My default answer to such questions is to suggest profiling (I don't really 
know/remember the DataStructures code very well).

You can also try the binary heap in Base.Collections. I've not compared them 
directly.

Best,
--Tim

On Thursday, June 04, 2015 12:43:34 PM Seth wrote:
> I created an issue
> <https://github.com/JuliaLang/DataStructures.jl/issues/95> in
> DataStructures.jl but was unsure whether or not that was the right
> approach. In any case, I'll restate the question here with apologies for
> any inappropriate duplication.
> 
> I've been using mutable_binary_minheap for a Dijkstra calculation and am
> getting reasonable performance for betweenness centrality (which basically
> does all-pairs Dijkstra) in a large graph:
> 
> julia> g = readgraph("/Users/seth/Downloads/pgp2.jgz")
> {39796, 301498} directed graph   # {number of vertices, number of edges}
> julia> @time z = betweenness_centrality(g);
>     1426 seconds      (3768 M allocations: 328 GB, 21.91% gc time)
> 
> Realizing that I really didn't need the mutability (I'm just push!ing and
> pop!ping), I switched over to binary_minheap, thinking that I'd get at
> least the same, but possibly better, performance.
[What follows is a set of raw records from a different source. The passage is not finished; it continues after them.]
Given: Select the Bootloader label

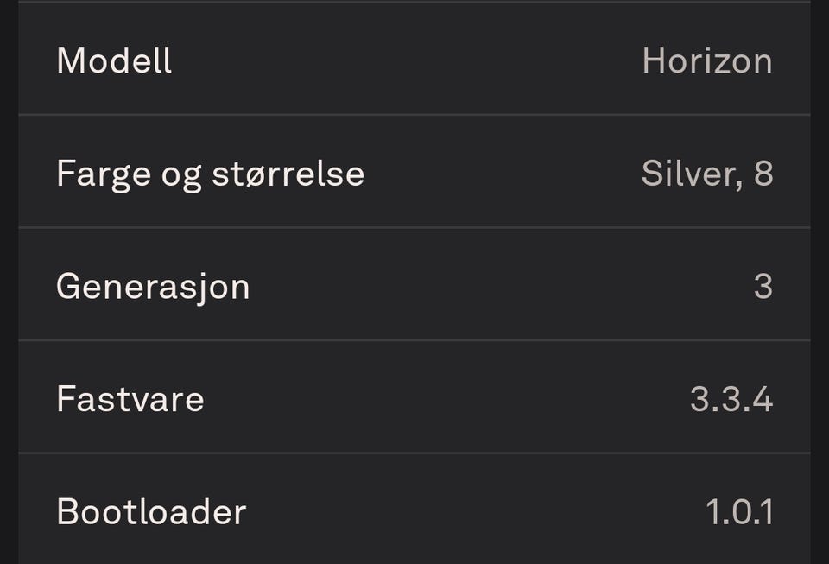Looking at the screenshot, I should pos(151,511).
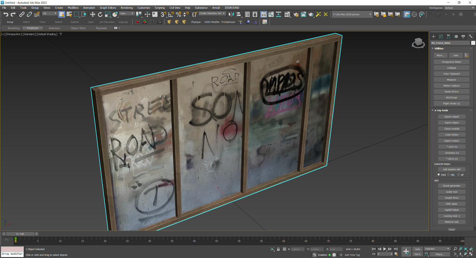Click the Export object button
476x258 pixels.
451,123
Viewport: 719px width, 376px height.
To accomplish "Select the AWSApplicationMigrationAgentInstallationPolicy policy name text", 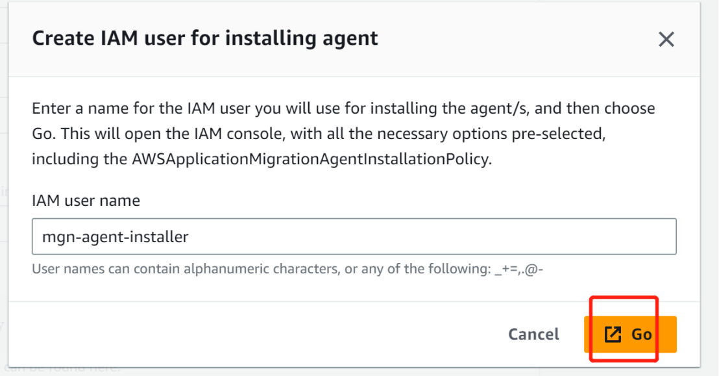I will pos(310,159).
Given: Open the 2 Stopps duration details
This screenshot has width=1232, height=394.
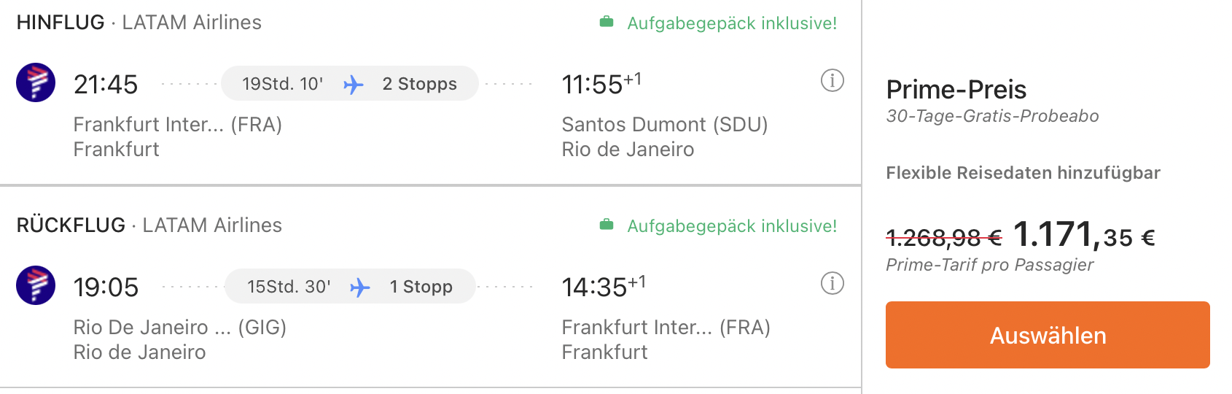Looking at the screenshot, I should click(x=350, y=83).
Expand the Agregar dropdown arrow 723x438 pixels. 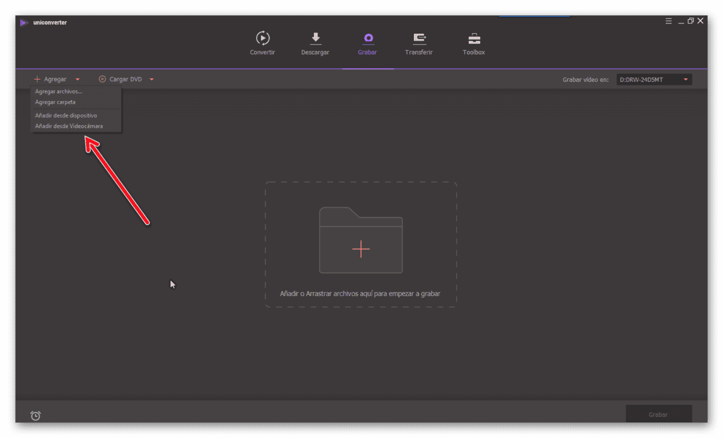coord(78,80)
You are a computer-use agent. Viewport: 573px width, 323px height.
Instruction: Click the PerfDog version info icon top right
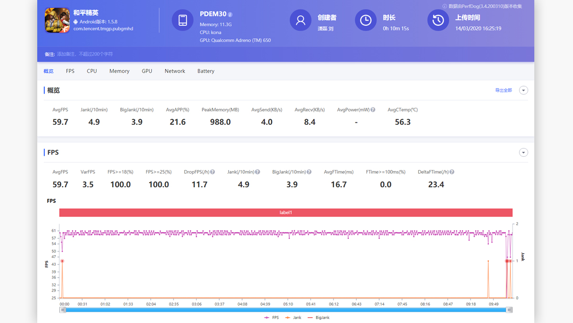[x=444, y=6]
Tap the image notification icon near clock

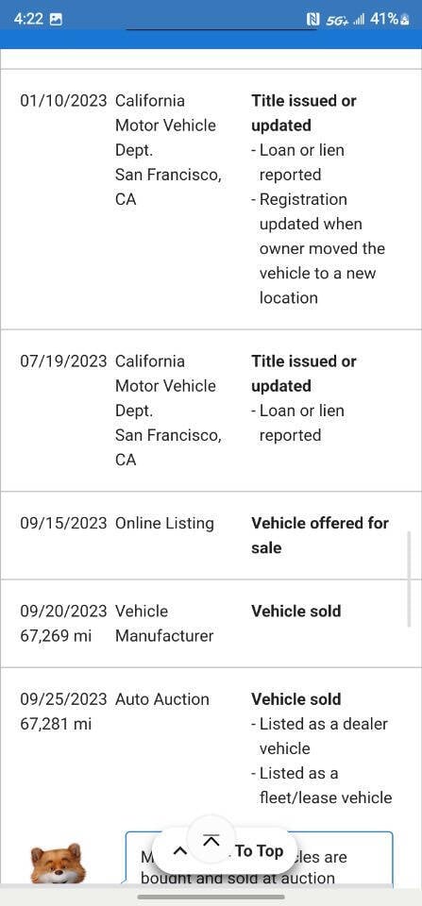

However:
> 
> julia> @time z = betweenness_centrality(g);
>     1743 seconds      (8469 M allocations: 385 GB, 28.40% gc time
> 
> These results are repeatable (I ran each test 3 times in clean
> environments).
> 
> Why would binary_minheap be so much slower than its mutable counterpart,
> and why would it require more than twice the number of allocations (note
> that the amount of memory allocated is also different, but maybe not
> significantly so)?
> 
> Thanks for any assistance / insight.